[Entries on where items appear]

---+---

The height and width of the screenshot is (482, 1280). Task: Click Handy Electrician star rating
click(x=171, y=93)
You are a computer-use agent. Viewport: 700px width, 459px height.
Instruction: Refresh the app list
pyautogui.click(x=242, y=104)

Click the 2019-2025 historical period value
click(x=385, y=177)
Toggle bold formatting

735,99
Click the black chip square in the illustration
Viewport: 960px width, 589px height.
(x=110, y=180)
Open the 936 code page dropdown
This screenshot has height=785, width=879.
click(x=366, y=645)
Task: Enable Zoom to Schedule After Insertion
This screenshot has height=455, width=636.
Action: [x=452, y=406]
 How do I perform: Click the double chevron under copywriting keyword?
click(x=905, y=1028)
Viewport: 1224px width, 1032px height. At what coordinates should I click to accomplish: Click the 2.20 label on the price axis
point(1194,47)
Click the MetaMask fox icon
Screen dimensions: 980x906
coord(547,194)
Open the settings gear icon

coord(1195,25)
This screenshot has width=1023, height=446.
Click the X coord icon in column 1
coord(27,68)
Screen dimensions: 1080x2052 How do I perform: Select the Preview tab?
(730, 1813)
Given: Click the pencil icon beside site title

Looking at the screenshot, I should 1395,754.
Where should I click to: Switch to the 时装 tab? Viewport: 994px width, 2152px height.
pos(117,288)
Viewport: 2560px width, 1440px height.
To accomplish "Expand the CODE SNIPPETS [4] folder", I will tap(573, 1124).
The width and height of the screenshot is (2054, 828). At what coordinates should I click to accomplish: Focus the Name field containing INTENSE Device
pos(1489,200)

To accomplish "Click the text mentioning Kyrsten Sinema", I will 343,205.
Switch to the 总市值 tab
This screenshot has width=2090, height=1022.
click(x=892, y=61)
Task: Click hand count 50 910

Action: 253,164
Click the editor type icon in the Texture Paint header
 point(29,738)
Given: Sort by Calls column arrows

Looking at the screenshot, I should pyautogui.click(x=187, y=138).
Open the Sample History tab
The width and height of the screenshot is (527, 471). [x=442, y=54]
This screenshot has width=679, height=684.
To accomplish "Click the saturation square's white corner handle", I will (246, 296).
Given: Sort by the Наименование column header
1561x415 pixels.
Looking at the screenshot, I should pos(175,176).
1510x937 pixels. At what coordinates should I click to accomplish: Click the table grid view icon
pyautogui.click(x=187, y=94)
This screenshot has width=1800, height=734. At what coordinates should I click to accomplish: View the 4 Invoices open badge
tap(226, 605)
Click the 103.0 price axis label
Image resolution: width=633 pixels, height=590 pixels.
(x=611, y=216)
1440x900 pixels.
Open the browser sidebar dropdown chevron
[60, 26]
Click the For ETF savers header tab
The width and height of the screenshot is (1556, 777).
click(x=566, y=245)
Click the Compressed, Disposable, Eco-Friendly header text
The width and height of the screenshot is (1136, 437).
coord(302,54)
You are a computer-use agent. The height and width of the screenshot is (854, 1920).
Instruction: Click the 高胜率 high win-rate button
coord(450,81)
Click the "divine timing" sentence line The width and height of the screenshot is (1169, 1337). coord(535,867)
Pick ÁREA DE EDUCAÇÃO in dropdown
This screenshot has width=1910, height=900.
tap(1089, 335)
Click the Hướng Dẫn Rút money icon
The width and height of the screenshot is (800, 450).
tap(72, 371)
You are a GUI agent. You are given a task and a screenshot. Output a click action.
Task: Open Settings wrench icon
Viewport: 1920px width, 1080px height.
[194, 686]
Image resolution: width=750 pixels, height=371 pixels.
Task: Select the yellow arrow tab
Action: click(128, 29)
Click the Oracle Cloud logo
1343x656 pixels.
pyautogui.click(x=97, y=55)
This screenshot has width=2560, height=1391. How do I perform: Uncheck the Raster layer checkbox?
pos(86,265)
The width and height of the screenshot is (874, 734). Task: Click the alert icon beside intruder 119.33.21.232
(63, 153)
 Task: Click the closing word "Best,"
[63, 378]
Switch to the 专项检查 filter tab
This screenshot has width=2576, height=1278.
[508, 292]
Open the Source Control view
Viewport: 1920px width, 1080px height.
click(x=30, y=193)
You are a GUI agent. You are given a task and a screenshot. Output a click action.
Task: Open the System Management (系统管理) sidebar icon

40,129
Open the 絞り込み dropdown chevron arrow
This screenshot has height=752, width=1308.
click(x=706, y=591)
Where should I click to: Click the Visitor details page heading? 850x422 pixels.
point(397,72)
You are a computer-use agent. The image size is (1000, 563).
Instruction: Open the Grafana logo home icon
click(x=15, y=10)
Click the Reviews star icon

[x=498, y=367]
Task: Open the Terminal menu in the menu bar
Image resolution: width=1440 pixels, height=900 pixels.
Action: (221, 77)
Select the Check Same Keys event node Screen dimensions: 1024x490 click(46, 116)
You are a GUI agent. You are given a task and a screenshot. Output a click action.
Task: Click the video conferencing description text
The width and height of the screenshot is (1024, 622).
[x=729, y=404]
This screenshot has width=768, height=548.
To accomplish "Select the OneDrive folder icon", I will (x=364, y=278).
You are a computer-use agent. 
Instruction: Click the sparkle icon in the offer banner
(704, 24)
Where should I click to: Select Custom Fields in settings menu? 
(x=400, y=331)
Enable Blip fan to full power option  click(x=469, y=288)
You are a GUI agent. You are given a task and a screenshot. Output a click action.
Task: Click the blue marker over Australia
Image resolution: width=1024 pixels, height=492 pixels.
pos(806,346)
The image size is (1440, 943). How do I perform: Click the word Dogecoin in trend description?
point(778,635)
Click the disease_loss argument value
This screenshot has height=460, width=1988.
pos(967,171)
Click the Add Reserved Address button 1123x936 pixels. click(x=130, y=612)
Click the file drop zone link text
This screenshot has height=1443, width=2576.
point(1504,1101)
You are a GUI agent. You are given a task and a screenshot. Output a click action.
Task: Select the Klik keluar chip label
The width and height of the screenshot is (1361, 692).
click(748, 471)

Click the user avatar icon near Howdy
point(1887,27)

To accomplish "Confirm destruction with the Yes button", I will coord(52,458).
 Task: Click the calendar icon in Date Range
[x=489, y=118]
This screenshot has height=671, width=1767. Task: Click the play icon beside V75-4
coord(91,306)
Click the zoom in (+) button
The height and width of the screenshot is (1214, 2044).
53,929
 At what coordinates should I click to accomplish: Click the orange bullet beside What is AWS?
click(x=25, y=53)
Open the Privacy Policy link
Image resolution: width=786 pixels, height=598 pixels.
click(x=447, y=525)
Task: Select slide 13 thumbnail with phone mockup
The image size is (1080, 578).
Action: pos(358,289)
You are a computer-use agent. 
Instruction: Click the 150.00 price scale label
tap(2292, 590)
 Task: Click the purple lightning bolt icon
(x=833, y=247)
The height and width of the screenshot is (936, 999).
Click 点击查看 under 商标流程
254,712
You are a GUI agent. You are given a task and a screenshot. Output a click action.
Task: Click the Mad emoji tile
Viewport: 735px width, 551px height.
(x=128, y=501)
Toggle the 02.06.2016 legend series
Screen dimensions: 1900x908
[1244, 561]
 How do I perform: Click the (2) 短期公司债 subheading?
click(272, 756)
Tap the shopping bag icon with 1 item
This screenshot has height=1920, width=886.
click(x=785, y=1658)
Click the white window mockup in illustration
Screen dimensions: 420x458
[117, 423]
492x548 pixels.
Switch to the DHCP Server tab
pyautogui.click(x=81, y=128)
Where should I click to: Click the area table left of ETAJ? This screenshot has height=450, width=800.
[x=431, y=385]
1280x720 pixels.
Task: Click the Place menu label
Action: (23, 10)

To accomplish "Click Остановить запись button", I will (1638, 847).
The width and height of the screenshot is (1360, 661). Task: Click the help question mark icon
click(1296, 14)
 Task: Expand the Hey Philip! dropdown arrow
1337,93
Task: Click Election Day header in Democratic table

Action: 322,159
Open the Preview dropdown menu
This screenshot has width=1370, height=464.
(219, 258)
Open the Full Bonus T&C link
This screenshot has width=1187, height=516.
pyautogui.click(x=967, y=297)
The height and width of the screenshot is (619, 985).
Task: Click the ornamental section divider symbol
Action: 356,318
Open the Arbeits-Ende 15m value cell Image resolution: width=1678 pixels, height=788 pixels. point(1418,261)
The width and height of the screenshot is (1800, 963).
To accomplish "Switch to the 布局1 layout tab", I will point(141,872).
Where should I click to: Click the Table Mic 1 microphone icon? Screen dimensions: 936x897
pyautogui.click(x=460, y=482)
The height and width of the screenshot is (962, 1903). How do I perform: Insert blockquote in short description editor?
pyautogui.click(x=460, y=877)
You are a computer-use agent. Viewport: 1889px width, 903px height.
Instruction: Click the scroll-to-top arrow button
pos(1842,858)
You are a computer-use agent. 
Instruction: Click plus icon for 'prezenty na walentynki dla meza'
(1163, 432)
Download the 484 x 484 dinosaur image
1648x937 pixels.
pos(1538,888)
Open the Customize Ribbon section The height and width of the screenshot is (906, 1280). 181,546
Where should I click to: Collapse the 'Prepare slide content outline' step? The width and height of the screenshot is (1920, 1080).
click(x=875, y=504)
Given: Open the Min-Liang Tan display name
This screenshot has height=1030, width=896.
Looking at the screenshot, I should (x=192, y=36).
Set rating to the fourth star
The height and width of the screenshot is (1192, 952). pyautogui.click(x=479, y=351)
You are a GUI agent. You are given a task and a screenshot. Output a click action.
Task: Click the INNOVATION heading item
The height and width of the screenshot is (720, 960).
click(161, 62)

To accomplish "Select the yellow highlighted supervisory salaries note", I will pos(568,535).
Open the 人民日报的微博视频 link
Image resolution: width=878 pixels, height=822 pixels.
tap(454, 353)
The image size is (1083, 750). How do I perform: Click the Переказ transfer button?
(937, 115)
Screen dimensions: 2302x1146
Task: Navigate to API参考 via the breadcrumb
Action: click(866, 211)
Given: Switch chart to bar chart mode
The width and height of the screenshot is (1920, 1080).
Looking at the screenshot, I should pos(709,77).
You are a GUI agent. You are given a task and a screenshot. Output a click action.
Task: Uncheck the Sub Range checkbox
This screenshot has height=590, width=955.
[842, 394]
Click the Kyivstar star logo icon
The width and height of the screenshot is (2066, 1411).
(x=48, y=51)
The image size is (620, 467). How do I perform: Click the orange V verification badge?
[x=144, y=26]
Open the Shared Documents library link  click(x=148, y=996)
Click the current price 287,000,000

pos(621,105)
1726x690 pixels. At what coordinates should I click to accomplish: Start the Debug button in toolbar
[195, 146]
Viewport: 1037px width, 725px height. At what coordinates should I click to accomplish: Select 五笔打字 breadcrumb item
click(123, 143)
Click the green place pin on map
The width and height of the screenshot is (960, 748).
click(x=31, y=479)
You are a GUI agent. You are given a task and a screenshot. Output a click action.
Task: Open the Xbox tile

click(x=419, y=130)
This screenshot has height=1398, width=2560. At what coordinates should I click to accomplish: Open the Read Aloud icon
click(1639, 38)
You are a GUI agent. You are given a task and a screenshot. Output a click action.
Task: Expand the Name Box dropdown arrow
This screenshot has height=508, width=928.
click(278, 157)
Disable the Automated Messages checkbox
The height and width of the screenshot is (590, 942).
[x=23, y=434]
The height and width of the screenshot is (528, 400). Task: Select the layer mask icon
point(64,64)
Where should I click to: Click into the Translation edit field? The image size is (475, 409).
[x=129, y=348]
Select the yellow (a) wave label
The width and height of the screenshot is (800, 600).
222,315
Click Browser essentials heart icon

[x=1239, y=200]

---+---

Repeat the lines from the start through the line containing "pyautogui.click(x=242, y=104)", both ends included, exactly as they stand.

The height and width of the screenshot is (482, 1280). Task: Click Handy Electrician star rating
click(x=171, y=93)
You are a computer-use agent. Viewport: 700px width, 459px height.
Instruction: Refresh the app list
pyautogui.click(x=242, y=104)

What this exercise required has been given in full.